- 150 grams turmeric, fresh
- 20 grams ginger, stem
- 200 grams filtered water
- 1 tsp black pepper, freshly ground
- 1/4 tsp ground nutmeg
- 1/2 tsp ground cinnamon
- 1 tsp pumpkin seed oil
- 3 tbsp cold pressed, coconut oil
Recipe is created for
TM 5Please note that the TM5 mixing bowl has a larger capacity than the TM31 (capacity of 2.2 liters instead of 2.0 liters for TM 31). Recipes for the Thermomix TM5 may not be cooked with a Thermomix TM31 for safety reasons without adjusting the quantities.

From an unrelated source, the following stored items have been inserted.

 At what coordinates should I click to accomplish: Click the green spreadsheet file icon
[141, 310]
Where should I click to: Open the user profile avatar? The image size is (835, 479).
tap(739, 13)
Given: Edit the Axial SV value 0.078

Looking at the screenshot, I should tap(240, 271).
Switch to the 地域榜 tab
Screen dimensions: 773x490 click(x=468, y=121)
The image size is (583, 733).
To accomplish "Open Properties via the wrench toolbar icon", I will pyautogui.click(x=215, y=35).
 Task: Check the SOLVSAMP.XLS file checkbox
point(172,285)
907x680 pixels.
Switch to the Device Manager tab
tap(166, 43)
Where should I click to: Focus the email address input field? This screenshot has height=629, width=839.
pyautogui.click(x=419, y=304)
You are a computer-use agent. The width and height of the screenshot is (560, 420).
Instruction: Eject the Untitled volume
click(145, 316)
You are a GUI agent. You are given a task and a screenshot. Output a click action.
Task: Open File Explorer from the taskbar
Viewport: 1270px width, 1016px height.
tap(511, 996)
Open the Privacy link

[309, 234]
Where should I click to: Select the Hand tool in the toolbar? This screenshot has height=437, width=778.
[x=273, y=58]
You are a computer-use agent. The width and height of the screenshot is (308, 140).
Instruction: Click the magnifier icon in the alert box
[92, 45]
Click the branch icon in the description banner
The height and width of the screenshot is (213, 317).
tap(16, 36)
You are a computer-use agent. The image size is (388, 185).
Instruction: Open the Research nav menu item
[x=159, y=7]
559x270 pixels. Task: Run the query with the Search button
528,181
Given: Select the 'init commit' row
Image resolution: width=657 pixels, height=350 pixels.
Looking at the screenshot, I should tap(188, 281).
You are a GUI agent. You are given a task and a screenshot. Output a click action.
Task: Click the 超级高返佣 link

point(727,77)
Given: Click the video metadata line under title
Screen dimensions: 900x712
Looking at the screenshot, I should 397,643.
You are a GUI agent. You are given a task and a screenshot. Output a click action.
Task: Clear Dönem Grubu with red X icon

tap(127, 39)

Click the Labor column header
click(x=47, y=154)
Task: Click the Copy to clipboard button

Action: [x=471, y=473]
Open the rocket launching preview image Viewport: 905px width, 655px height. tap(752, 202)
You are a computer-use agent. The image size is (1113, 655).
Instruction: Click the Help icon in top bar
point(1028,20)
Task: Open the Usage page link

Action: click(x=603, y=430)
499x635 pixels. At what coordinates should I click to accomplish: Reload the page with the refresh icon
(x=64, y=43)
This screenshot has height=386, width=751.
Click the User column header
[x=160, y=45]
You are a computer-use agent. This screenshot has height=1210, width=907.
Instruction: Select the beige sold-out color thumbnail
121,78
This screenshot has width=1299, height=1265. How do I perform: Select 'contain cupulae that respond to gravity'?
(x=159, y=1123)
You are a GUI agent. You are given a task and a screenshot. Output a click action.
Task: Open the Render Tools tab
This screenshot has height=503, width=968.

Risk of scalding by spraying of hot liquids: Do not exceed the maximum filling quantity and observe the filling level markings of the mixing bowl!
- Soak your fresh tumeric and ginger in warm water for 20 mins and then clean using a clean cloth.
Be aware that tumeric will stain your hands and equipment orange.
Depending on size of your tumeric and ginger they may need cutting you around 4cm lengths. I do not peel mine but you are welcome to do so. I find the back of a teaspoon works well.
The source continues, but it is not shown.